In its analysis denying the motions to dismiss, the court held that the government's argument that Kane's email "identified" overpayments in accordance with the ACA, and that the overpayments became "obligations" in violation of the FCA when not identified and repaid within 60 days, was sufficient to survive the defendants' motion to dismiss challenge. The judge wrote:

To define “identified” such that the sixty day clock begins ticking when a provider is put on notice of a potential overpayment, rather than the moment when an overpayment is conclusively ascertained, is compatible with the legislative history of the FCA and the FERA highlighted by the Government. . . Congress intended for FCA liability to attach in circumstances where, as here, there is an established duty to pay money to the government, even if the precise amount due has yet to be determined. [emphasis added]. Here, after the Comptroller alerted Defendants to the software glitch and approached them with specific wrongful claims, and after [the whistleblower] put Defendants on notice of a set of claims likely to contain numerous overpayments, Defendants had an established duty to report and return wrongly collected money. To allow Defendants to evade liability because [the whistleblower’s] email did not conclusively establish each erroneous claim and did not provide the specific amount owed to the Government would contradict Congress’s intentions as expressed during the passage of the FERA.

Acknowledging that the 60 day rule can impose a difficult burden on potential defendants, the judge urged that "prosecutorial discretion would counsel against the institution of enforcement actions aimed at well-intentioned healthcare providers working with reasonable haste to address erroneous overpayments," and that "[s]uch actions would be inconsistent with the spirit of the law and would be unlikely to succeed."
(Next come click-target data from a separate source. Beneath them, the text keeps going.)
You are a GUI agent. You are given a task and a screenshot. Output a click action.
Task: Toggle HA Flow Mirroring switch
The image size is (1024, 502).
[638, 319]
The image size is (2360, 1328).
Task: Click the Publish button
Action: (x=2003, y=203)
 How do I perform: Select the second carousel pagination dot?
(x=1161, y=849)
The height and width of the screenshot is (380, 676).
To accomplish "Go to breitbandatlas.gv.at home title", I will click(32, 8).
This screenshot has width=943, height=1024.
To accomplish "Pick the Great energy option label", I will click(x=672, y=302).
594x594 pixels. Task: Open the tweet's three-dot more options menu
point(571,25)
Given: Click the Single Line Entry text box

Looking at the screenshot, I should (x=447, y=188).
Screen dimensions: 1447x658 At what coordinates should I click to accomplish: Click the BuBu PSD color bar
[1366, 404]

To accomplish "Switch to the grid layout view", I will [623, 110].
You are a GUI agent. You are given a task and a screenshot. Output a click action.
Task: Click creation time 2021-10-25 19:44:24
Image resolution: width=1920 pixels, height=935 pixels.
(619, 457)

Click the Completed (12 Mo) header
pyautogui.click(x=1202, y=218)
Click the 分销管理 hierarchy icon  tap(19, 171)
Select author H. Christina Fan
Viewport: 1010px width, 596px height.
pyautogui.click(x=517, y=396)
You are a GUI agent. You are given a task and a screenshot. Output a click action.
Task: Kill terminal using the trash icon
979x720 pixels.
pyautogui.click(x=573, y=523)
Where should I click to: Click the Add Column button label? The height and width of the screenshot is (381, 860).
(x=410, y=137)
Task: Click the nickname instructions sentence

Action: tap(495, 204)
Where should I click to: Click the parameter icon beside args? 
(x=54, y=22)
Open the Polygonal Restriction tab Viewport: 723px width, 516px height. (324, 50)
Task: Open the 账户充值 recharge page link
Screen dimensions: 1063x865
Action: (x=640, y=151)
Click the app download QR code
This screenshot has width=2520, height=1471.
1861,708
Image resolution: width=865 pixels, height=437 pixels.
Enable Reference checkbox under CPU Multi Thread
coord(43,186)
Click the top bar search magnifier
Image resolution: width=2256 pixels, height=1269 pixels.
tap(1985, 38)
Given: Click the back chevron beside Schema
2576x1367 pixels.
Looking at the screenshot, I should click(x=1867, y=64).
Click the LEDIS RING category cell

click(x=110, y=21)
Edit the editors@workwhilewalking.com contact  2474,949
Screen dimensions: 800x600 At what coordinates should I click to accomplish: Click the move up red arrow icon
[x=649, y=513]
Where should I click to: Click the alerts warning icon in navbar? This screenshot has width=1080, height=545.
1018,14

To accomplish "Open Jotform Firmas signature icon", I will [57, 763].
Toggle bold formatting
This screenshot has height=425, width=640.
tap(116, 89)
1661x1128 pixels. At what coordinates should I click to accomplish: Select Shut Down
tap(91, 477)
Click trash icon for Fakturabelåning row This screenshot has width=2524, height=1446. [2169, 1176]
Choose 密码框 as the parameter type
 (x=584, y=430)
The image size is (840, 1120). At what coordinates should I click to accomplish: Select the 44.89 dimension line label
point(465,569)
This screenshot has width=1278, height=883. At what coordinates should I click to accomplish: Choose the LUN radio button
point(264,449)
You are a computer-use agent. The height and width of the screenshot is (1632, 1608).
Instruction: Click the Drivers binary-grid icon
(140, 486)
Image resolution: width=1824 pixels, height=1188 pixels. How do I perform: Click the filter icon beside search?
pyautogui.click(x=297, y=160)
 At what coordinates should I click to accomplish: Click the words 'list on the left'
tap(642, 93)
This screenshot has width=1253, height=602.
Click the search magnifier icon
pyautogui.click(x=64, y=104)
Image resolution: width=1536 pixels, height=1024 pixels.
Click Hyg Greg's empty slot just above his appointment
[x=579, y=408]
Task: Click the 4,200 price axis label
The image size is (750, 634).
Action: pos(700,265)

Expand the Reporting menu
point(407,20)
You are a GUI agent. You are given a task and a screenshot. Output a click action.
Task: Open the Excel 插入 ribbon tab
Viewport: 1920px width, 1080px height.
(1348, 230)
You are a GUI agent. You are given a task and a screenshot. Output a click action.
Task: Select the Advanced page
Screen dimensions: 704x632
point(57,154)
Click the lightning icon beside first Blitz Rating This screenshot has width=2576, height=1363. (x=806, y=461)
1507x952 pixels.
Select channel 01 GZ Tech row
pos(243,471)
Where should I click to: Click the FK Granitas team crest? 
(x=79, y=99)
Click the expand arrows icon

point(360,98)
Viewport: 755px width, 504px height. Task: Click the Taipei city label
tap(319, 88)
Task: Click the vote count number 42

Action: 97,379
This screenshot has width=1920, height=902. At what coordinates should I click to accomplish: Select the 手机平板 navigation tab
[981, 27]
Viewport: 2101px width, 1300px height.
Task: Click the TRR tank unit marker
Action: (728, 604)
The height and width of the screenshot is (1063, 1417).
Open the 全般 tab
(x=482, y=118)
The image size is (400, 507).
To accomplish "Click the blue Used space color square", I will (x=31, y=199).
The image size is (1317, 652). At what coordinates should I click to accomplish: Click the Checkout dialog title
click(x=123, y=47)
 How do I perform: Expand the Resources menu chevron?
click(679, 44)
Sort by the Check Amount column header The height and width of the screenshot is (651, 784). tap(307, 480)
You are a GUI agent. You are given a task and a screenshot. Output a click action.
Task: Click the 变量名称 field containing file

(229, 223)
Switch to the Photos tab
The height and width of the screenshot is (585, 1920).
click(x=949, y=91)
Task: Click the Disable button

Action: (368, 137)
While this is the first case to interpret a health provider's duty to "identify" overpayments, and is binding only in cases in the Southern District of New York, it likely will impact judges considering subsequent cases in other jurisdictions. Accordingly, providers should not assume that the 60 day rule will be enforced in anything but a strict manner, and should work expeditiously to identify and repay overpayments - even where evidence of overpayment is uncertain or unestablished. Continued uncertainty and litigation over the issue may also prompt the Centers for Medicare & Medicaid Services (“CMS”) to finally issue a final rule on the subject to provide some additional clarity to providers and the courts.

If a potential overpayment issue is discovered, it's important that providers consult with experienced legal counsel.